Indústria alimentícia acelera salto digital para melhorar rastreabilidade e conter perdas na América Latina

Melhorar eficiência, reduzir perdas e responder às maiores exigências dos mercados são impulsos para adoção de tecnologias pelas empresas do setor
A digitalização começa a se consolidar como um dos principais eixos de transformação na indústria de alimentos e bebidas na América Latina, em meio a pressões para elevar a eficiência, reduzir desperdícios e responder a mercados cada vez mais exigentes. Segundo a Organização das Nações Unidas para a Alimentação e a Agricultura (FAO), cerca de 13,3% dos alimentos produzidos globalmente se perdem antes da comercialização, de acordo com sua medição mais recente (2023), refletindo falhas em processos produtivos, armazenamento e logística.
Nesse contexto, a adoção de tecnologias digitais vem ganhando espaço como uma resposta concreta.

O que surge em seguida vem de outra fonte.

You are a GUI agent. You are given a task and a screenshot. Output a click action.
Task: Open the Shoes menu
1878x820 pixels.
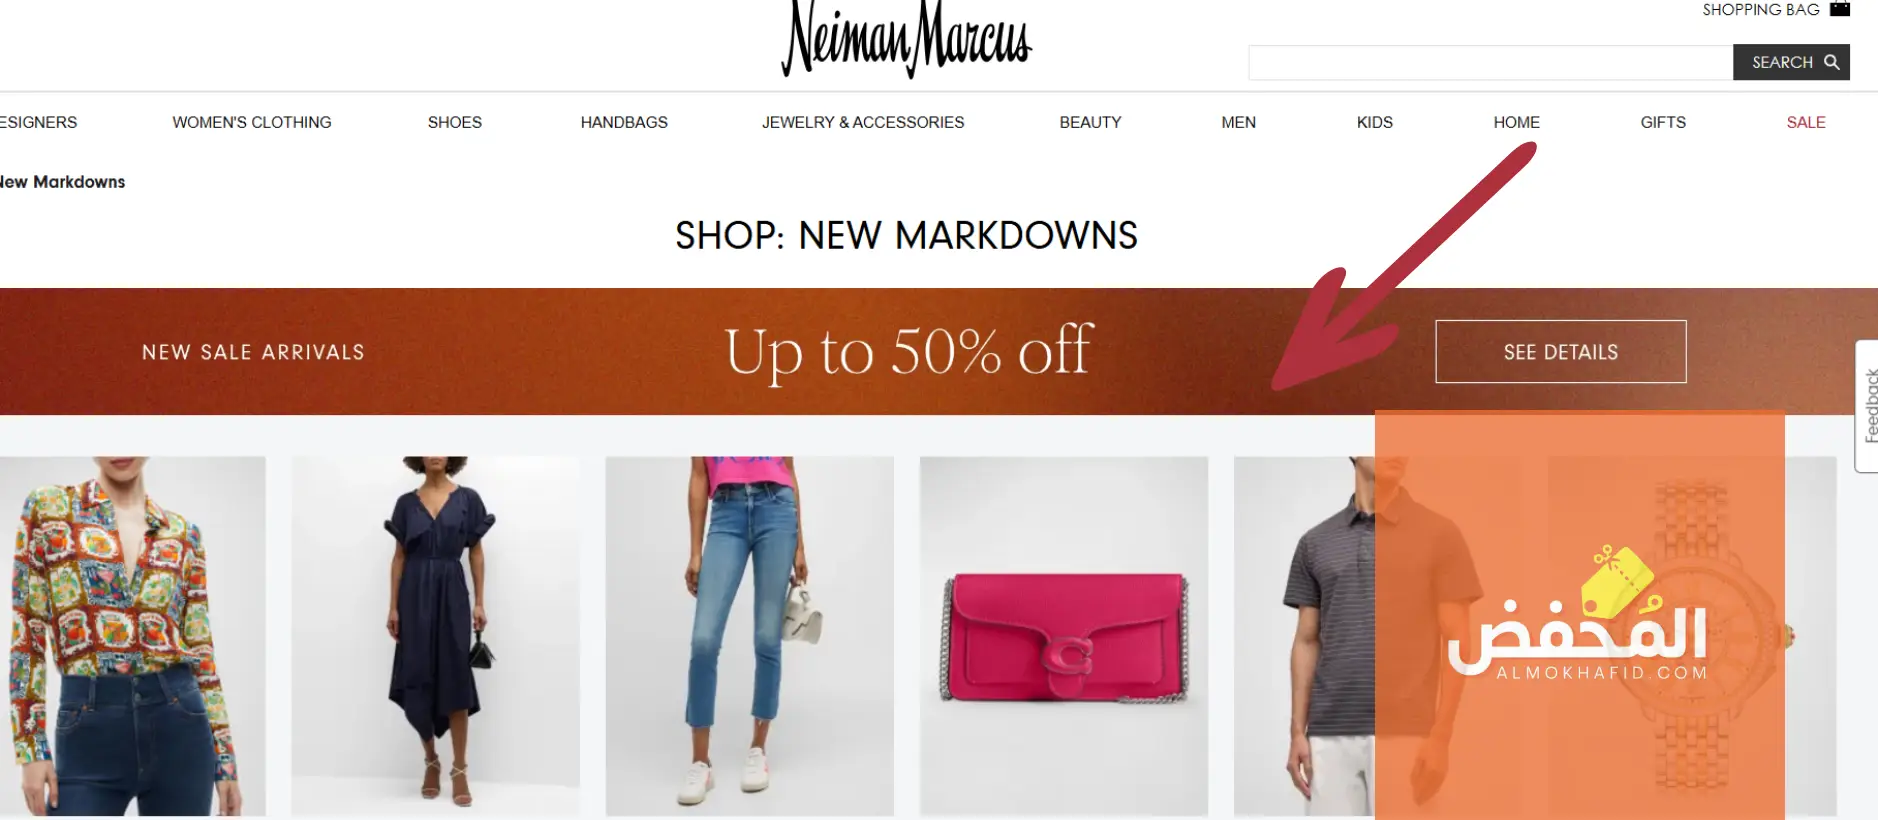click(455, 122)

Isso é demonstrado por um estudo recente da Comissão Econômica para a América Latina intitulado “Transformação digital produtiva”, que sustenta que o setor agropecuário regional apresenta alto potencial de digitalização, com estratégias baseadas em Internet das Coisas, automação e robótica.
De acordo com o diretor regional de Software Empresarial da Rockwell Automation, Elmer Henrique Rocha, essa transição já é visível dentro do próprio setor. “As empresas do setor estão migrando de esquemas operacionais tradicionais para modelos mais conectados, onde a captura de dados em tempo real, a automação de linhas de produção e a integração entre produção, qualidade e estoque permitem uma identificação mais rápida de desvios”, explica o executivo.
Rocha acrescenta que a rastreabilidade digital “tornou-se um elemento crítico não apenas para responder às exigências regulatórias e de mercado, mas também para reduzir perdas, melhorar a segurança dos alimentos e tomar decisões mais precisas na planta”, complementa.
Da eficiência operacional à estratégia competitiva
Além da operação interna, o impulso para essa transformação responde a uma demanda crescente de consumidores, clientes industriais e mercados de exportação, que exigem maior transparência nos processos e produtos com menor pegada de resíduos, fazendo com que a digitalização passe a integrar uma estratégia mais ampla de competitividade, resiliência e eficiência produtiva.
Rocha explica que entre as soluções que ajudam a acelerar essa transição estão os sistemas de gestão de produção, a automação industrial, o monitoramento de parâmetros e as ferramentas de rastreabilidade de ponta a ponta. “O Plex, plataforma em nuvem da Rockwell Automation, por exemplo, se destaca por integrar execução, qualidade e cadeia de suprimentos, permitindo visibilidade operacional em tempo real e tomada de decisões mais ágil”, comenta o executivo.
Para o especialista, em uma indústria onde cada desvio impacta diretamente custos, qualidade e desperdícios, o avanço para modelos mais digitalizados começa a se configurar como uma mudança estrutural, permitindo transformar a operação em uma base comum de informações, organizando a tomada de decisões e reduzindo a dependência de respostas reativas.